El espíritu de Cádiz

La Cumbre Iberoamericana de Cádiz ha finalizado con un razonable balance positivo, aún con las ausencias de siete países y, entre ellos, Argentina y Venezuela, con tanto significado político y económico.

El Rey se ha volcado en la Cumbre -como lo está haciendo siempre con la imagen de la marca España- consciente de la importancia que Latinoamérica tiene en estos momentos en el equilibrio de numerosas empresas, desde las grandes que cotizan en el Ibex hasta pequeños empresarios que han cogido las maletas y están abriendo negocios, pequeños y medianos y ofreciendo servicios al otro lado del Atlántico.

La peculiaridad política de cada país y los nuevos movimientos indigenistas no deberían ser inconvenientes para intensificar una estructura de relación permanente que facilite los intercambios y cree un autentico nudo de intercambio y comunicación permanente. Latinoamérica está de vuelta de varias crisis económicas y hoy disfruta de crecimientos de su PIB, 3,2 por ciento en 2012 y 4 por ciento en 2013, basado en gran parte en el incremento del precio de las materias primas y en las inversiones exteriores, con una tasa de paro del 6.5 por ciento, muy por debajo de las cifras de paro en España y de la media de la UE, un 11,5 por ciento. La OCDE, sin embargo, advierte de la baja recaudación tributaria, 15 puntos por debajo de los países de la UE que debe incrementarse para alcanzar unos estándares razonables de bienestar social.

En todo caso, a diferencia de la Commonwealth que ha creado y mantenido un espacio jurídico, la Comunidad Iberoamericana tiene mucho camino por recorrer. Y debería empezar con algunos gestos, como la inclusión en todos los pasaportes de un logo identificativos de la pertenencia a la Comunidad, el establecimiento de singularidades en la regulación y tramitación los permisos de residencia y la creación de una sede permanente – qué mejor que Cádiz, tan próxima, por tantas acontecimientos históricos, a la América Latina.

España cometería un error histórico si deja pasar la vez y no entiende el importante momento en las relaciones con Latinoamérica y la creciente importancia de lo hispano, especialmente en Estados Unidos.
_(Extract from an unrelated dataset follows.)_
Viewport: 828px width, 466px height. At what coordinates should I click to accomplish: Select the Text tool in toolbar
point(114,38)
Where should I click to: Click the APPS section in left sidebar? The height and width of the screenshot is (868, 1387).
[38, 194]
Y si por desidia, falta de convicción o error en la estrategia no es capaz de asentar unas relaciones con la perspectiva del siglo XXI, otros ocuparan nuestro espacio. Relaciones empresariales y comerciales, pero también relaciones culturales y en educación. Relaciones políticas entre Estados, pero sobre todo relaciones humanas y personales. Lengua común y cooperación activa.
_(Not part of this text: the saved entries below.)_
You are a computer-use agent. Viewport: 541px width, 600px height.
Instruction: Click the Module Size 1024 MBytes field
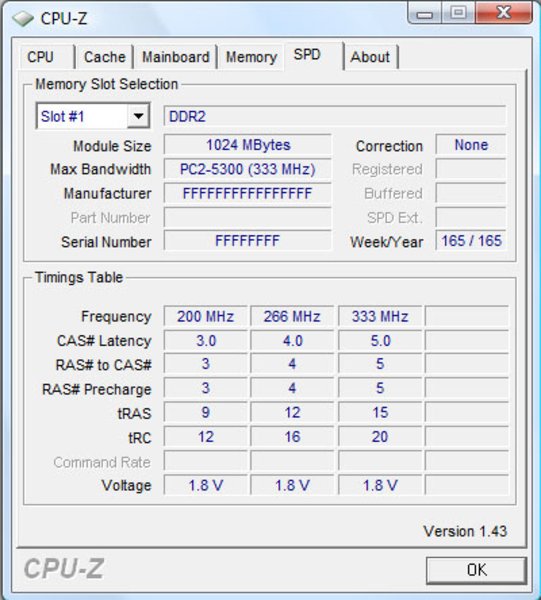248,145
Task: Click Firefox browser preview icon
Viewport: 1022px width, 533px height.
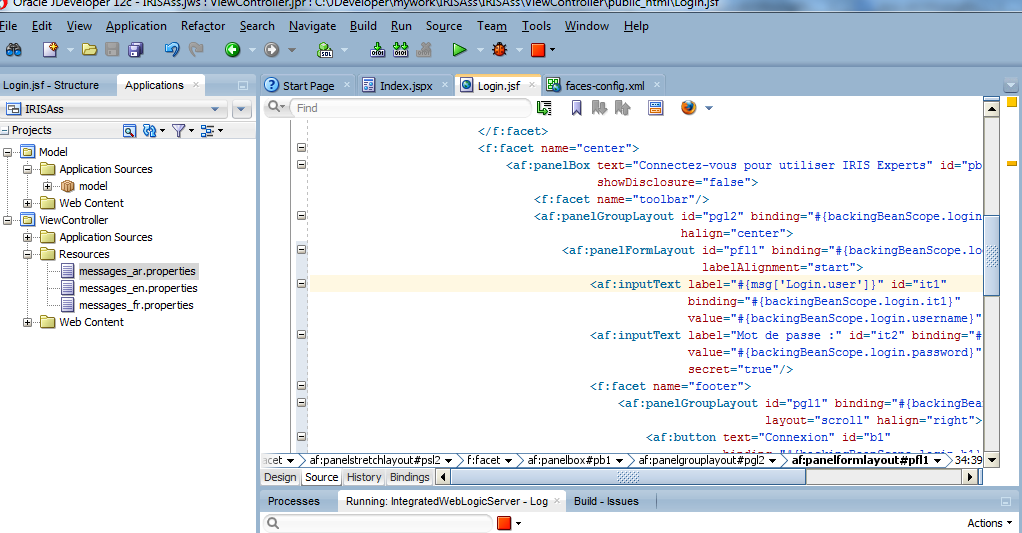Action: pos(688,108)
La agenda de los Presidentes que han participado en la Cumbre que se ha prolongado en Madrid por Brasil y Ecuador, demuestra que la política exterior del Gobierno ha marcado este objetivo y que no hay otro camino que aplicar constancia e inteligencia cuando surgen dificultades, como ha sucedido con Argentina y Venezuela.

En todo caso, en primer lugar, como país debemos resolver nuestros problemas internos y conseguir que Artur Mas se tranquilice y deje de representar un papel mesiánico con escenas de sacrificio personal, victimismo y épica, más propia de una actitud visionaria que de la necesaria reflexión y rigor que son propias de las democracias avanzadas. Sus declaraciones en la campaña electoral que se encamina a su última semana, empeoran cada día. En estos momentos de realidades tangibles tan duras, las declaraciones y mensajes de la campaña electoral, en ejecución de la estrategia de confrontación diseñada por CiU, solo han contribuido a deteriorar la imagen de Cataluña, de España y por supuesto del candidato.
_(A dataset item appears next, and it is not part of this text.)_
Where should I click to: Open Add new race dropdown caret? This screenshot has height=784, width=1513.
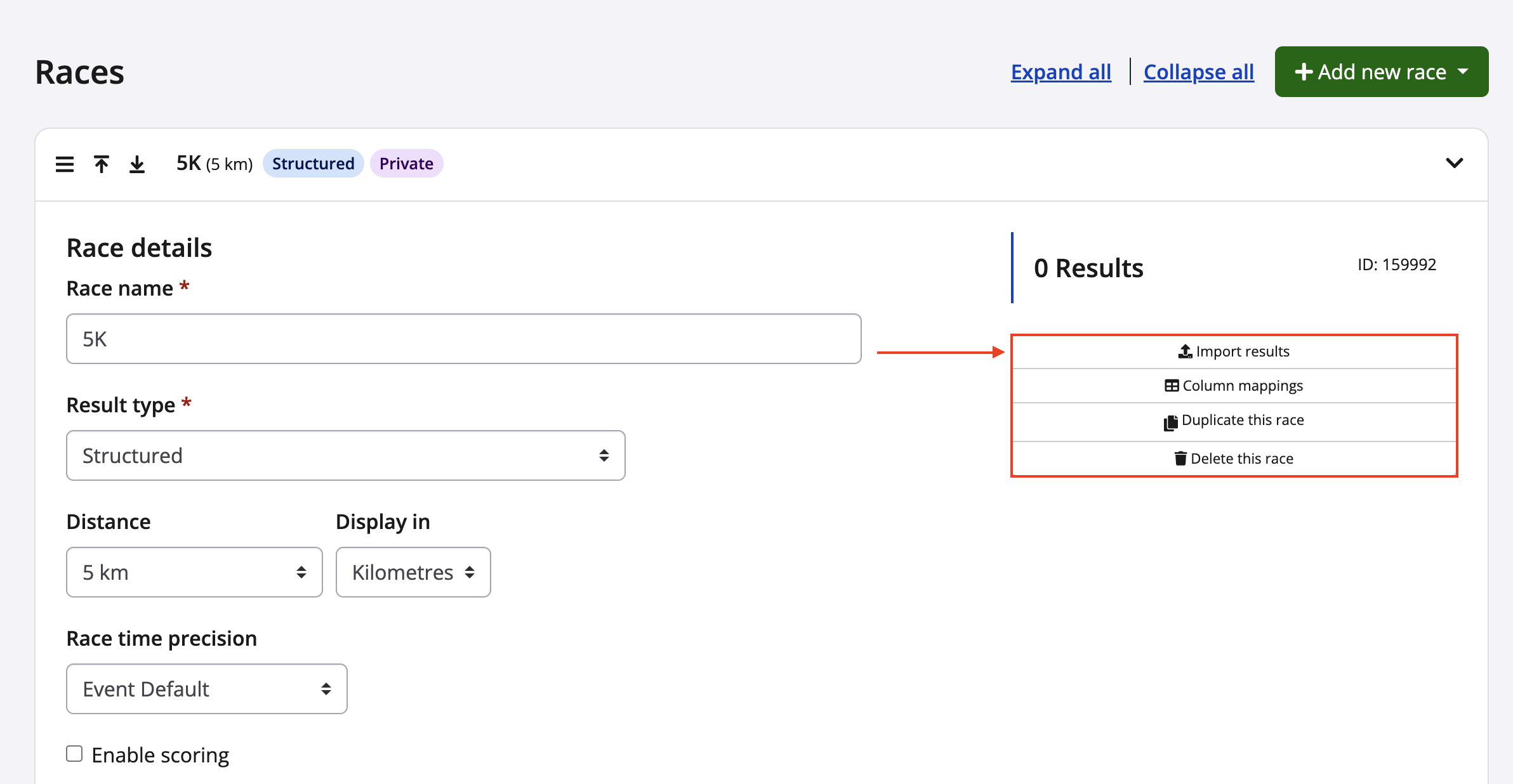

Volvamos al espíritu abierto y liberal de Cádiz, con unas dosis de estoicismo para superar las dificultades de los malos tiempos y trabajemos para “fer pais” y una Comunidad Iberoamericana que sea capaz de jugar un papel más relevante en el concierto de naciones y en la globalidad del siglo XXI. Los países que no son capaces de aprovechar sus posiciones y ventajas geopolíticas acaban en la indiferencia.

PD.: Ha fallecido Emilio Aragón,”Miliki”, un ejemplo de hombre bueno y de tantas y tantas vidas entrecruzadas entre España y la Latinoamérica. Hoy necesitaríamos más que nunca su actitud positiva y que nos devolviera la sonrisa y el buen humor. En Madrid, en el que hay construido un Circo Estable, sería un homenaje merecido de la ciudad en que ha residido durante su vida en España, dedicarlo a su nombre.